[Saved data entries]

****************************************

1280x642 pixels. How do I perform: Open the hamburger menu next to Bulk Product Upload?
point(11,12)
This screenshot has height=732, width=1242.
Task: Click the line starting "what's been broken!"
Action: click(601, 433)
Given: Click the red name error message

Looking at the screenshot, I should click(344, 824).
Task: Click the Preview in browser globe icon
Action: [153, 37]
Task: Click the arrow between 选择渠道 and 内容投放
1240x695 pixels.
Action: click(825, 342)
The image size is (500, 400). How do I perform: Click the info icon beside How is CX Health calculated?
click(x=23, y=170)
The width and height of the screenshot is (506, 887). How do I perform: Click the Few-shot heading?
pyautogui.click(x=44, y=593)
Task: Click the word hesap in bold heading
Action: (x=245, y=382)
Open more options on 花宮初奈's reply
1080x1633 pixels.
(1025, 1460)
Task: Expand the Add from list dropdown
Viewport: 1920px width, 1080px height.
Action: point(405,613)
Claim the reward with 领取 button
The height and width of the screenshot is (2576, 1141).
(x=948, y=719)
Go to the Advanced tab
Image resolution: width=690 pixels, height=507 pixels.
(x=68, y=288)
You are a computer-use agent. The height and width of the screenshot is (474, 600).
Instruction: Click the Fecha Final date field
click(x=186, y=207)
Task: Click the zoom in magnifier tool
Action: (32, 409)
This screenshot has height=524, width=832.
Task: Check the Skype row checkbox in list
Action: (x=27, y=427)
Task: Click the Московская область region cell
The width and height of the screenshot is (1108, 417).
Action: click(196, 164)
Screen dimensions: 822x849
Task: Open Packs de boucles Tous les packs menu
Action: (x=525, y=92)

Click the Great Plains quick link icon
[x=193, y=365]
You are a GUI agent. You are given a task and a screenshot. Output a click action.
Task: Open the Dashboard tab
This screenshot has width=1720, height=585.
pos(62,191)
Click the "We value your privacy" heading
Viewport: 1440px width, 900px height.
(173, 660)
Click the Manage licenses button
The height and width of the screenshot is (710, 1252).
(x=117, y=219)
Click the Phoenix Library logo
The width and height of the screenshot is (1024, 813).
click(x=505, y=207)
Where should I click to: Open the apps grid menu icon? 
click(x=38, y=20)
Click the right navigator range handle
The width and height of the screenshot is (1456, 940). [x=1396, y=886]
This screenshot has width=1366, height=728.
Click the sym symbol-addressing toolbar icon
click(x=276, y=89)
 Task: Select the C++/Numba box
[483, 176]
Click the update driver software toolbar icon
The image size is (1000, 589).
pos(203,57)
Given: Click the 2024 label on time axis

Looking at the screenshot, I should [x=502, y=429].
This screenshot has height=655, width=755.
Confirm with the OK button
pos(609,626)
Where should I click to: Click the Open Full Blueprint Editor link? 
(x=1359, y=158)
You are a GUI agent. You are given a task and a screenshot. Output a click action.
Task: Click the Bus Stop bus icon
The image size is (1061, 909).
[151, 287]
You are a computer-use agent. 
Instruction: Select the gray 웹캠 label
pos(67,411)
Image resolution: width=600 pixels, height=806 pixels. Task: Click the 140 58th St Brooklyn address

****************************************

With the line containing "Click the right navigator range handle" as the first and the last line above as the final one, copy those lines exactly and no others.

--- Response ---
Click the right navigator range handle
The width and height of the screenshot is (1456, 940). [x=1396, y=886]
This screenshot has width=1366, height=728.
Click the sym symbol-addressing toolbar icon
click(x=276, y=89)
 Task: Select the C++/Numba box
[483, 176]
Click the update driver software toolbar icon
The image size is (1000, 589).
pos(203,57)
Given: Click the 2024 label on time axis

Looking at the screenshot, I should [x=502, y=429].
This screenshot has height=655, width=755.
Confirm with the OK button
pos(609,626)
Where should I click to: Click the Open Full Blueprint Editor link? 
(x=1359, y=158)
You are a GUI agent. You are given a task and a screenshot. Output a click action.
Task: Click the Bus Stop bus icon
The image size is (1061, 909).
[151, 287]
You are a computer-use agent. 
Instruction: Select the gray 웹캠 label
pos(67,411)
Image resolution: width=600 pixels, height=806 pixels. Task: Click the 140 58th St Brooklyn address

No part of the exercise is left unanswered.